By Wayne William Cipriano

I got a new credit card the other day. Rosalie was against it but I was seduced by the promise to give me a $100 cash bonus if I charged $500 during the next 90 days.  The card also gives us 1½% of our total purchases back in cash.

We always pay off the entire balance on all our cards monthly (we’re going to pay it all eventually, aren’t we?) so the usurious interest rates these card companies charge do not effect us.

This card’s 1½% is ½% more than any other card we have and that extra ½% cash back really adds up over a year.  We certainly don’t buy anything we do not really need with credit cards, so it was pretty easy to convince Rosalie that this new card was a good idea.  She dislikes having many credit cards so we will be retiring a card with a 1% return in favor of this new 1½% deal.  And, it goes without saying that should another card come along with a better bonus arrangement, we will trade this new card for an even newer one.

I did run into a small problem when I called this new card company to limit as much as possible the sharing of our information in the way all financial companies are required to offer us.

I got transferred over and over, kept on hold for extended times, and finally got the limits on information sharing completed after speaking with four different people at four different locations.  It was very easy for me to recognize that the people with whom I was speaking were Americans, and it was most disheartening to me to be so incompetently shuffled from location to location, each person expressing their heartfelt apologies for the long hold times and for having been sent to the wrong location.

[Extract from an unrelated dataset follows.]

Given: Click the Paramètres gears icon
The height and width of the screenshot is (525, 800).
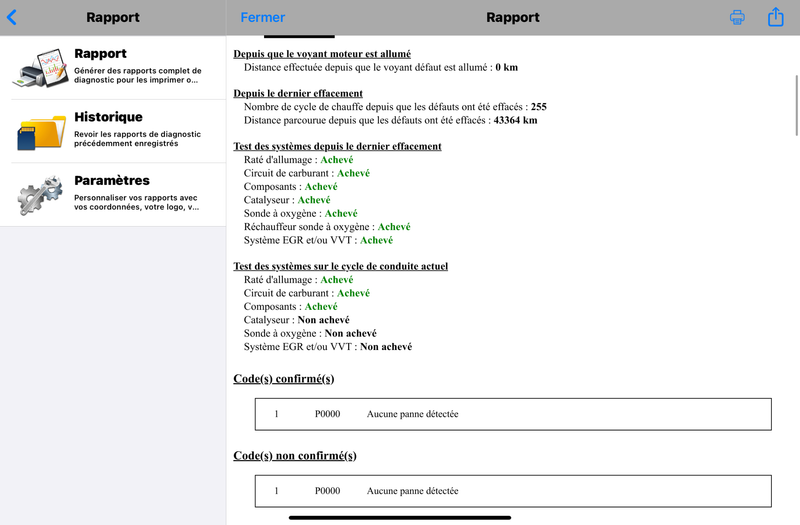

Recall that this was not a very complicated request on my part.  You have seen these folders about limiting the sharing of our information. They are so uniform in appearance and so regularly received by us that they must be Federally mandated.  And since so many of us call to limit that information sharing, these telephone representatives must receive these calls all day long, right?

These folks weren’t picking on me.  These long wait times and misdirection are no doubt standard, and that is why I am so disheartened. Where will all these American telephone reps work when all these business calls are handled by people in the Philippines or in India / Pakistan?  At what will our citizens work when they are so poorly educated and pitifully trained that they cannot process a routine telephone request appropriately?

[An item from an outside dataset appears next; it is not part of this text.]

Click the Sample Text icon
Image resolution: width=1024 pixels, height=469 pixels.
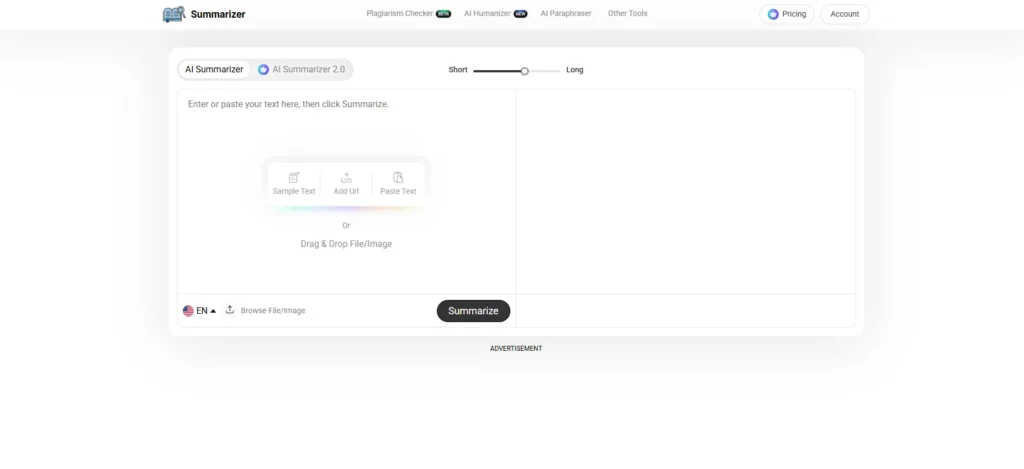[x=294, y=177]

Maybe it is a global economy and all my telephone requirements can be handled by people living thousands of miles away in foreign countries.  Maybe all the goods and services I desire can be imported from outside the United States of America.  And maybe all that can be provided to me at less cost when it comes from “over there” instead of “over here.”

But what is going to happen to our kids when they go looking for employment as poorly prepared as they are?  And what is going to happen to their kids?  It isn’t getting any better, is it?  And, tick…tock, time is going by.

This is the Unites States of America.  We CAN pretty much do anything we put our minds to. What SHOULD we do?